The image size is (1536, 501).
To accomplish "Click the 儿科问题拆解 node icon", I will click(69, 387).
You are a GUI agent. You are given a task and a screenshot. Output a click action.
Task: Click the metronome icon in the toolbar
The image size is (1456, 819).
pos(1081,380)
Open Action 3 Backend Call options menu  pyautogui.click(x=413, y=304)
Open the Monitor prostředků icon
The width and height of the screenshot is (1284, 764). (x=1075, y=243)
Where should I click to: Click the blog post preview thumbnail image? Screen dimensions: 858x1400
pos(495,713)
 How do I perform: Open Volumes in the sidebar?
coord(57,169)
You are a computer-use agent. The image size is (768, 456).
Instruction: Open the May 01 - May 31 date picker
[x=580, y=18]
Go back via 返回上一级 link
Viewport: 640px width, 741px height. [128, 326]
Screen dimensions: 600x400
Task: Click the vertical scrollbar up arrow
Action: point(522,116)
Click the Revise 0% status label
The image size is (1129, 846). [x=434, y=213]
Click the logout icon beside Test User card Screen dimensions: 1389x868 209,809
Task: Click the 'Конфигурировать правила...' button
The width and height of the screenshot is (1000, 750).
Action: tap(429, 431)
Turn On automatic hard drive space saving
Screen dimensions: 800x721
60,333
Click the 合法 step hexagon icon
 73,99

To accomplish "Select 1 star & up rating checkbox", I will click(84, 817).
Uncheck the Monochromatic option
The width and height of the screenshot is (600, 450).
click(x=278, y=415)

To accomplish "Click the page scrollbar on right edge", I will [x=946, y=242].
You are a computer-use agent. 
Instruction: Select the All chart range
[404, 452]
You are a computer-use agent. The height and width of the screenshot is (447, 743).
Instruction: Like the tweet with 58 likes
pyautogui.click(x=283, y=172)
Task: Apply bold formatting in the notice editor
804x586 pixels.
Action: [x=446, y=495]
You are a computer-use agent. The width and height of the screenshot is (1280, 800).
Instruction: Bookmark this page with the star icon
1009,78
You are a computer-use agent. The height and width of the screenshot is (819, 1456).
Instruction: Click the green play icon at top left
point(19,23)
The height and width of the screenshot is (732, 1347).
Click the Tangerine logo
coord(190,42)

******************************

*To do*: Copy every one of the records above line for line, with no changes.

*Completed task*:
The image size is (1536, 501).
To accomplish "Click the 儿科问题拆解 node icon", I will click(69, 387).
You are a GUI agent. You are given a task and a screenshot. Output a click action.
Task: Click the metronome icon in the toolbar
The image size is (1456, 819).
pos(1081,380)
Open Action 3 Backend Call options menu  pyautogui.click(x=413, y=304)
Open the Monitor prostředků icon
The width and height of the screenshot is (1284, 764). (x=1075, y=243)
Where should I click to: Click the blog post preview thumbnail image? Screen dimensions: 858x1400
pos(495,713)
 How do I perform: Open Volumes in the sidebar?
coord(57,169)
You are a computer-use agent. The image size is (768, 456).
Instruction: Open the May 01 - May 31 date picker
[x=580, y=18]
Go back via 返回上一级 link
Viewport: 640px width, 741px height. [128, 326]
Screen dimensions: 600x400
Task: Click the vertical scrollbar up arrow
Action: point(522,116)
Click the Revise 0% status label
The image size is (1129, 846). [x=434, y=213]
Click the logout icon beside Test User card Screen dimensions: 1389x868 209,809
Task: Click the 'Конфигурировать правила...' button
The width and height of the screenshot is (1000, 750).
Action: tap(429, 431)
Turn On automatic hard drive space saving
Screen dimensions: 800x721
60,333
Click the 合法 step hexagon icon
 73,99

To accomplish "Select 1 star & up rating checkbox", I will click(84, 817).
Uncheck the Monochromatic option
The width and height of the screenshot is (600, 450).
click(x=278, y=415)

To accomplish "Click the page scrollbar on right edge", I will [x=946, y=242].
You are a computer-use agent. 
Instruction: Select the All chart range
[404, 452]
You are a computer-use agent. The height and width of the screenshot is (447, 743).
Instruction: Like the tweet with 58 likes
pyautogui.click(x=283, y=172)
Task: Apply bold formatting in the notice editor
804x586 pixels.
Action: [x=446, y=495]
You are a computer-use agent. The width and height of the screenshot is (1280, 800).
Instruction: Bookmark this page with the star icon
1009,78
You are a computer-use agent. The height and width of the screenshot is (819, 1456).
Instruction: Click the green play icon at top left
point(19,23)
The height and width of the screenshot is (732, 1347).
Click the Tangerine logo
coord(190,42)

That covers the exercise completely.